• **Given passage**
*According to an NBC News report, thirteen kids have already died this year, as a result of being left in a hot car.
According to me, that’s 13 too many.
Apparently, even if the temperature outside is only 80-degrees, within an hour inside a car with the windows and doors closed, the temperature can rise to as high as 120-degrees.
And a child could smother from the heat.
One father is now in jail, accused of murder, for leaving his 22-month old son in the car for seven hours because, well, according to him…
Unfortunately, this same dad was unable to attend his young son’s funeral.
It is estimated that 38 child deaths occur this way, per year
“It’s puzzling how someone could forget that they have a child in the back seat,” says one officer on the above-referenced case.
But before we judge the parents of this misfortune, we might want to put our self in their shoes.

(Stored items)
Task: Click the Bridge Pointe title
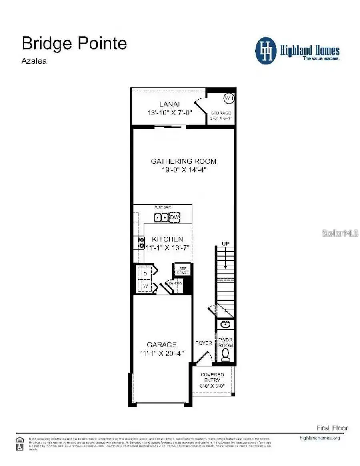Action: pos(74,43)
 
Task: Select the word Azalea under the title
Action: pos(34,61)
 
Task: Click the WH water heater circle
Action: pos(228,98)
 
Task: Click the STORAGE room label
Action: pos(221,113)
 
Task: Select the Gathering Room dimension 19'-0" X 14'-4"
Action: pos(184,169)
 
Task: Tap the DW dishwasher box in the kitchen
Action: pos(175,217)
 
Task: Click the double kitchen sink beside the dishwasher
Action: pos(161,217)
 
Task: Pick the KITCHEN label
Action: pos(167,239)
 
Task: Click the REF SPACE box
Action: pos(182,270)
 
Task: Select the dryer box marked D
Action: pos(146,273)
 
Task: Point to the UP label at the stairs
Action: pos(225,243)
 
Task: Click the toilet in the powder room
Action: pos(226,354)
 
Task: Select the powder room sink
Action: pos(225,324)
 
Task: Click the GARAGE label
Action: pos(161,345)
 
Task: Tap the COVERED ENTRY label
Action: pos(212,377)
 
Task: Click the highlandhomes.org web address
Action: pos(320,438)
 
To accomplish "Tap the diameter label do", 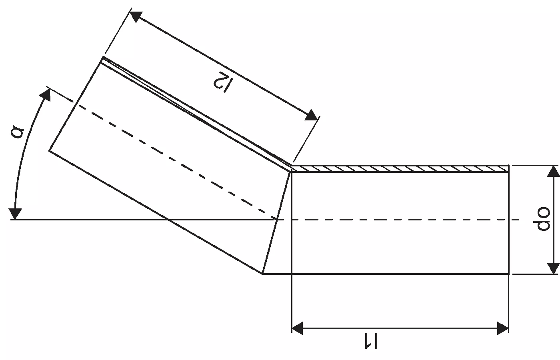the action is tap(542, 219).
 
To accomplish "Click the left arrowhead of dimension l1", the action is tap(297, 328).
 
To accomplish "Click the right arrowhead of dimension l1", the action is tap(503, 328).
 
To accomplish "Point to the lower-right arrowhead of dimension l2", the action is tap(312, 115).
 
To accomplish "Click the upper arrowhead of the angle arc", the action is tap(46, 95).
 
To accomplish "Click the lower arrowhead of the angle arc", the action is tap(15, 214).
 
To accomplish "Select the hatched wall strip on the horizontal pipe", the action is tap(400, 169).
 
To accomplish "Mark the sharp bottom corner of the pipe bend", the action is tap(262, 274).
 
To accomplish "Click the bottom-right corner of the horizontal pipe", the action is tap(509, 274).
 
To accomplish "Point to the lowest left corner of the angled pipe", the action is tap(49, 150).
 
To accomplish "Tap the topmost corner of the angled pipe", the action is tap(103, 57).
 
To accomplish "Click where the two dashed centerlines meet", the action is tap(277, 220).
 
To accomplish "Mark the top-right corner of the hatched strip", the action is tap(509, 166).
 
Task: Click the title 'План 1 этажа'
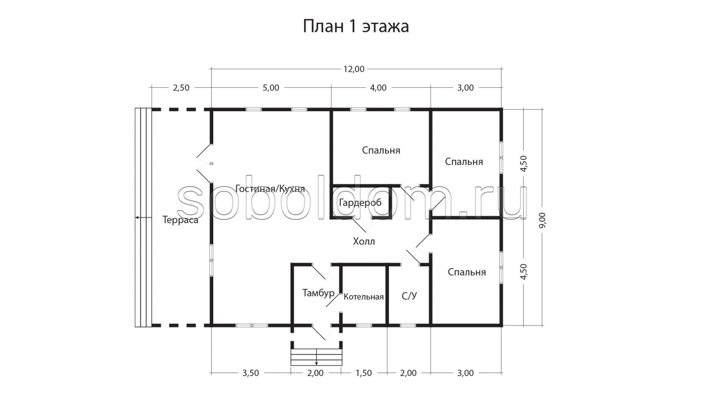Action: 356,26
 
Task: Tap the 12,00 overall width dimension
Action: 354,69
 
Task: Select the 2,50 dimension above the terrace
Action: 181,88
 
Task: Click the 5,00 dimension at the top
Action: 270,88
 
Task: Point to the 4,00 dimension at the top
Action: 378,88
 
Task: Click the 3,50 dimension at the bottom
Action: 250,373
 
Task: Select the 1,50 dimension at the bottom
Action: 364,373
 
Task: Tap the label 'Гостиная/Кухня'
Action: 270,189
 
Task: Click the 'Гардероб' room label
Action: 360,203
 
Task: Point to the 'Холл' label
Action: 364,242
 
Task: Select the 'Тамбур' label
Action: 318,293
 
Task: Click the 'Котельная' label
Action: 364,297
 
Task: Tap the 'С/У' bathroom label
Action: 409,296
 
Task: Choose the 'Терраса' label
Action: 180,220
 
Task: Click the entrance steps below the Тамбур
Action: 317,356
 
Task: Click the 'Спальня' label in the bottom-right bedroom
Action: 466,272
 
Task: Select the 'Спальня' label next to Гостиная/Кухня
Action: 381,151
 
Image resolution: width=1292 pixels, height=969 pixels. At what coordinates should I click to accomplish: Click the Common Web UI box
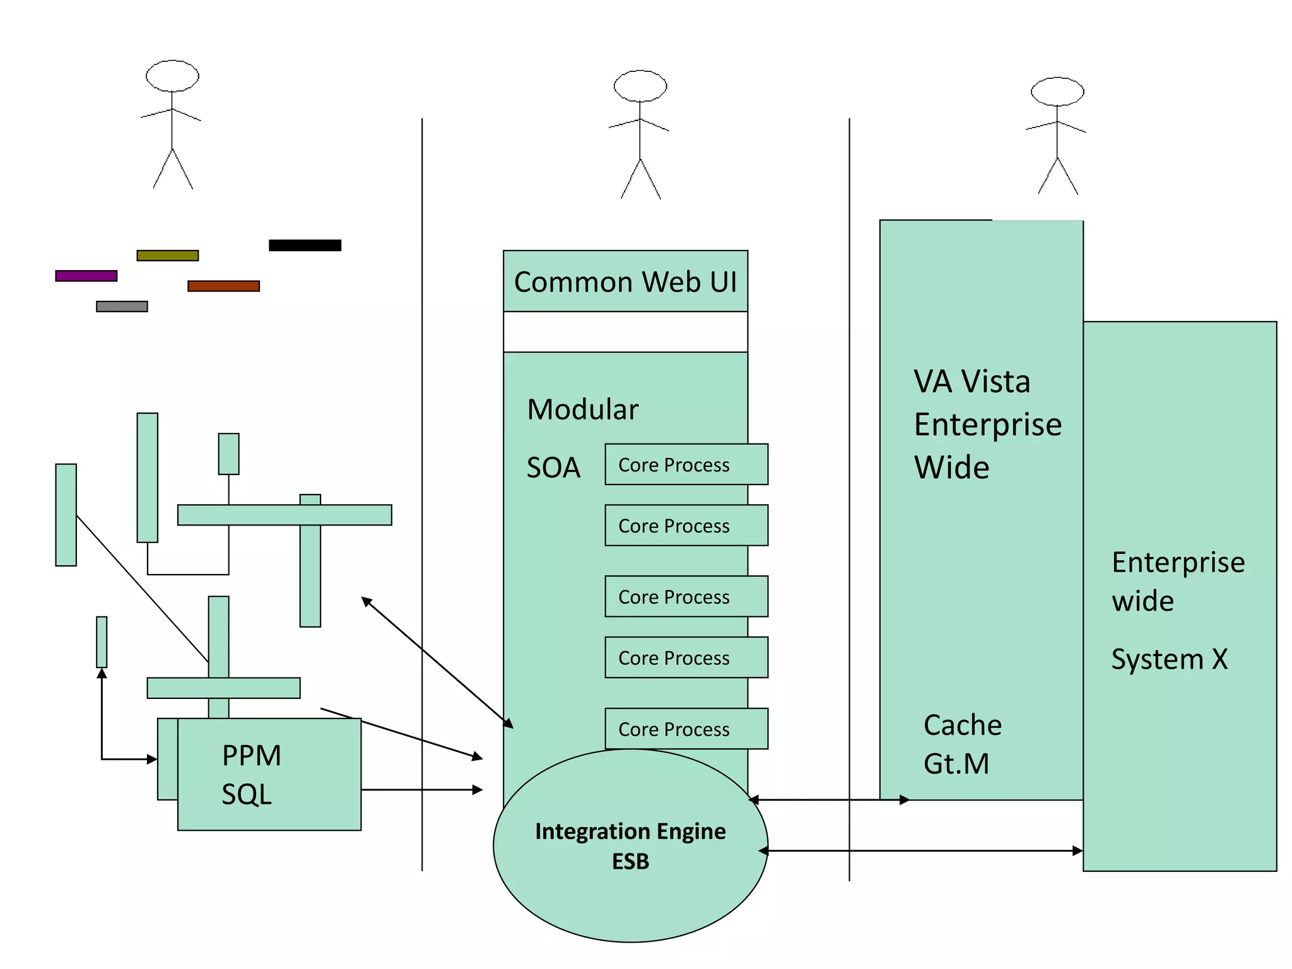pyautogui.click(x=625, y=281)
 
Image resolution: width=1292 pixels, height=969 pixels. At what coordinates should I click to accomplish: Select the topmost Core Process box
pyautogui.click(x=686, y=464)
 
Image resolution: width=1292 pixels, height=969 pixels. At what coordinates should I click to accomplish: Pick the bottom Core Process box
pyautogui.click(x=686, y=729)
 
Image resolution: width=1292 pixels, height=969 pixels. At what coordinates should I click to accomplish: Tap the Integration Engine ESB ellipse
pyautogui.click(x=630, y=846)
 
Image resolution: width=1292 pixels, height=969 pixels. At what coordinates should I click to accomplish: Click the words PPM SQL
pyautogui.click(x=250, y=774)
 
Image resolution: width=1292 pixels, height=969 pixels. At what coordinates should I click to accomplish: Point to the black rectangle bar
pyautogui.click(x=305, y=245)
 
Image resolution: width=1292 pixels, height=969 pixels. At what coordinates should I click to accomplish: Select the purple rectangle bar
pyautogui.click(x=86, y=276)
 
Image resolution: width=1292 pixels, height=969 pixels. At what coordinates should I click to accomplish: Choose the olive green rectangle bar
pyautogui.click(x=167, y=255)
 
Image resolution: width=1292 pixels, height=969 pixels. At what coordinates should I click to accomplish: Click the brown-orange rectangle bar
pyautogui.click(x=223, y=286)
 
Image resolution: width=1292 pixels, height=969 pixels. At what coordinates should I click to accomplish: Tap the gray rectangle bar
pyautogui.click(x=122, y=307)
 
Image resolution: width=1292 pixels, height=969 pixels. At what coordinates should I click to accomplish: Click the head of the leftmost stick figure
pyautogui.click(x=172, y=76)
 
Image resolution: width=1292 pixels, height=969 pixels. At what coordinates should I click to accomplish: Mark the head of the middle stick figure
pyautogui.click(x=640, y=86)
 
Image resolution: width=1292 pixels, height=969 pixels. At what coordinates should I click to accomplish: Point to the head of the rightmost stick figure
pyautogui.click(x=1057, y=92)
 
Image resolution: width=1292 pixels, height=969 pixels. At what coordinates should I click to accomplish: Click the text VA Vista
pyautogui.click(x=972, y=382)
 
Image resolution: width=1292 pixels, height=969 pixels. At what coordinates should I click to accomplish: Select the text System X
pyautogui.click(x=1169, y=659)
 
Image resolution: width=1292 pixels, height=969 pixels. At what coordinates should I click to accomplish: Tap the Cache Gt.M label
pyautogui.click(x=962, y=744)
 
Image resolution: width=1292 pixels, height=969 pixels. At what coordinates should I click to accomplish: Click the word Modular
pyautogui.click(x=582, y=409)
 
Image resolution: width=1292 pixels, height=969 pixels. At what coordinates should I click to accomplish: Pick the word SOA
pyautogui.click(x=553, y=467)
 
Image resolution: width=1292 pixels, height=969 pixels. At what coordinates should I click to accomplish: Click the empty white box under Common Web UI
pyautogui.click(x=625, y=332)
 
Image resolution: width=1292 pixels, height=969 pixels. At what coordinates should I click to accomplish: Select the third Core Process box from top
pyautogui.click(x=686, y=596)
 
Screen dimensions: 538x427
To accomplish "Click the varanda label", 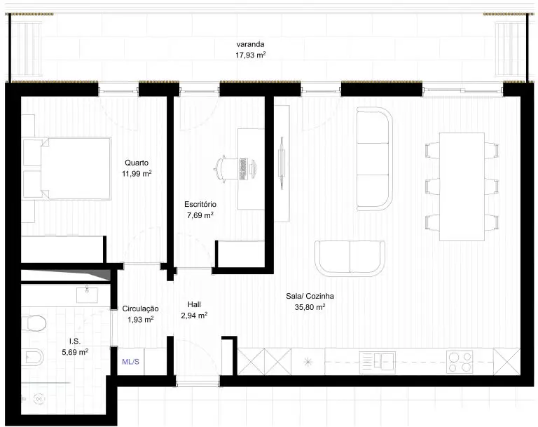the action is (x=251, y=44).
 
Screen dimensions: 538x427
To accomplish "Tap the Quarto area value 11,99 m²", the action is (x=137, y=173).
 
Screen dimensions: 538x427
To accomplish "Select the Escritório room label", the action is (x=200, y=205).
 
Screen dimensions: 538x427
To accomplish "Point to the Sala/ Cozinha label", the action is (x=310, y=296).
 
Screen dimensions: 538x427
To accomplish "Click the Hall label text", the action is (x=194, y=304).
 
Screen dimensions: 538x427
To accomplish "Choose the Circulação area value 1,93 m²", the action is (x=140, y=320).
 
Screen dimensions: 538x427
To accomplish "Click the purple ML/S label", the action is (x=131, y=362).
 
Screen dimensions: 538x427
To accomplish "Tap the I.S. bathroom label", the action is (x=75, y=341).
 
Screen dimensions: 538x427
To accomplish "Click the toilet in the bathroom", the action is (x=34, y=323).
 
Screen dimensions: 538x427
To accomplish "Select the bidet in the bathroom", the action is (x=33, y=357).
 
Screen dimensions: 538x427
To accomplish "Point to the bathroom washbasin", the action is (x=87, y=294).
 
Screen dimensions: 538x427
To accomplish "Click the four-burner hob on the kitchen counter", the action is (x=460, y=362).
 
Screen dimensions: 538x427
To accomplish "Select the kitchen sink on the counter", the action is (x=377, y=362).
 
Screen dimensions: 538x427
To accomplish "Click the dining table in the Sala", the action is (x=462, y=187).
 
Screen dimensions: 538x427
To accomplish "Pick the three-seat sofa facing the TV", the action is (x=374, y=158).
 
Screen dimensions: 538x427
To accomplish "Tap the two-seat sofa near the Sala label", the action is (x=350, y=258).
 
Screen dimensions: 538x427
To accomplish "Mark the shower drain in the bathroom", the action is (x=39, y=399).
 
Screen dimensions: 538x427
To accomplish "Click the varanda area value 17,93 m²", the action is (x=251, y=55).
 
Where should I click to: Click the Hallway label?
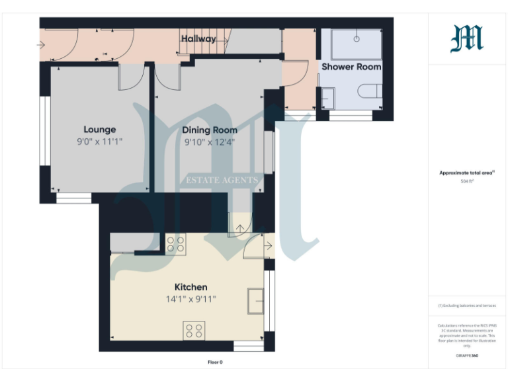[198, 39]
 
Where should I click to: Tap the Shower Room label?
[351, 67]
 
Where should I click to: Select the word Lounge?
[100, 130]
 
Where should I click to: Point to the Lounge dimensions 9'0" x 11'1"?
[100, 142]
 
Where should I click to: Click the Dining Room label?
[210, 130]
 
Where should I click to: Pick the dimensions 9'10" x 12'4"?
[210, 142]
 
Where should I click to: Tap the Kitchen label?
[190, 287]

• **Required action**
Carry on the text about children dying in hot cars, beginning right after its final sentence. Nothing in the stored items is required for what follows.

• **Answer for the task**
You’ve got bags in the car from shopping that you are running back and forth placing inside the house. The phone rings while you are inside. You get into what you think will be a quick conversation, but it lasts a bit longer than you anticipated. Once you get off the phone, another distraction. Before you realize it, at least an hour has passed before you remember, “Oh sh*t! My kid is in the car!”
Tareka Wheeler of Safe Kids Worldwide says, “It could happen to any parent or caregiver. In the vast majority that this has happened to thus far, they are loving and caring parents.”
The shocking admission of one parent, whose child died in a hot truck only this week, near Orlando, is heard on-camera saying, “She’s been in the car for hours. I absolutely forgot about her.”
Then there is, Richie Gray, a parent from South Carolina, who says he forgot to drop off his daughter Sophia at daycare last month, and left her sleeping in a 90-degree car. “It’s so easy for the child to go to sleep,” Gray says on camera. “And you not realize that they’re still in there, because your brain is on auto-pilot.”
Gray was charged with “Unlawful Conduct Towards A Child” but says it was an accident with a story he wants to serve as a reminder to all parents.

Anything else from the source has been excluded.